Who's Who is a nice return for Leigh after the unrelenting and irritating Abigail's Party. Furthermore, Who's Who, while another BBC "Play for Today," feels like a proper film, not a stilted studio creation like some of the others in that series. While Who's Who does dip into caricature at times, we are mostly treated to well-rounded characters, that even at their most obnoxious, reveal themselves to be inescapably human. Alan and April, on the surface a sort of sketch comedy duo, are a complicated couple. While generally placid and polite, the tedium of their domestic situation, intensified by April's roaming army of white cats, eventually simmers to the surface, as Alan, completely ignoring April, badgers the wealthy Mrs. Hunt, betraying his selfishness and disregard for her feelings. Likewise, the haughty Giles, who initially seems to be little more than a boorish, immature rich kid, eventually betrays sensitivity and a sweet boyish reserve. His relations with the exceedingly shy Caroline are never fully explained, but is clear that a complicated, melancholy subtext is playing out between them. It is a testament to Leigh's methodology that subtle emotional undercurrents such as these resonate as deeply as they do, contributing a great richness to the overall effect of the film. This can be seen particularly in the treatment of smaller roles as two of the most memorable characters in the film also receive some of the littlest screen time. The aforementioned Phil Davis is excellent as Kevin, the mischievous office clerk prone to needling the pretentious Alan, and Sam Kelly delivers a delightful turn as the sweet-natured photographer Mr. Shakespeare. The depth afforded these smaller characters pays great dividends as their scenes, though small, and in the case of Kevin, not overly concerned with the main thrust of the story, become poignant, enriching moments.

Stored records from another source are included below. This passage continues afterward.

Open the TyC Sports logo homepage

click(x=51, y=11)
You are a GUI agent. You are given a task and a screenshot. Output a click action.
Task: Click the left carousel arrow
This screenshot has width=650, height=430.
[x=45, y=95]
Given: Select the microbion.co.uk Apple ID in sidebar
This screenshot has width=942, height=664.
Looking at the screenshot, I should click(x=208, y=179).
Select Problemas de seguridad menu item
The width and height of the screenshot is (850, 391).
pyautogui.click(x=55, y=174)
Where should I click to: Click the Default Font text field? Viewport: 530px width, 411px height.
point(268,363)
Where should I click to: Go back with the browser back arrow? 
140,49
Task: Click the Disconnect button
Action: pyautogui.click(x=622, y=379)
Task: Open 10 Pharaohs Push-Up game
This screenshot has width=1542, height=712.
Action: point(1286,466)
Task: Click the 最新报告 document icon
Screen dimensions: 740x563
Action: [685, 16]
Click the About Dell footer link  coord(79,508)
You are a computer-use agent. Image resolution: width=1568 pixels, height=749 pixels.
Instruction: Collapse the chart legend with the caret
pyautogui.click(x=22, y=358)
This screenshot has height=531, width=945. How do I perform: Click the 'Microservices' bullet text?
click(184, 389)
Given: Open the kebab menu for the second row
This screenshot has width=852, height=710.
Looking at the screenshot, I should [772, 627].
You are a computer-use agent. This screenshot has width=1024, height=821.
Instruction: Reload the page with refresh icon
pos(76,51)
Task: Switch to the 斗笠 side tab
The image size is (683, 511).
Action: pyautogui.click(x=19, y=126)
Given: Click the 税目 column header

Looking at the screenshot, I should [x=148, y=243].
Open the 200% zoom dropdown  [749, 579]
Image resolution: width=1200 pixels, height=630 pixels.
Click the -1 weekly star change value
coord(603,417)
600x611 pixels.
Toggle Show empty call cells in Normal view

While not as fully fleshed out as later masterpieces like Life is Sweet or Secrets & Lies, Who's Who is definitely in the strong second echelon of Leigh films, a film enjoyable to fans of his work and the casual viewer. The film is also noteworthy for the choice of actors, other than Phil Davis, who would appear in High Hopes and Vera Drake, I didn't recognize any of the performers from other Leigh films. However unsung (at least to me) they all do a great job, particularly Joolia Cappleman as April.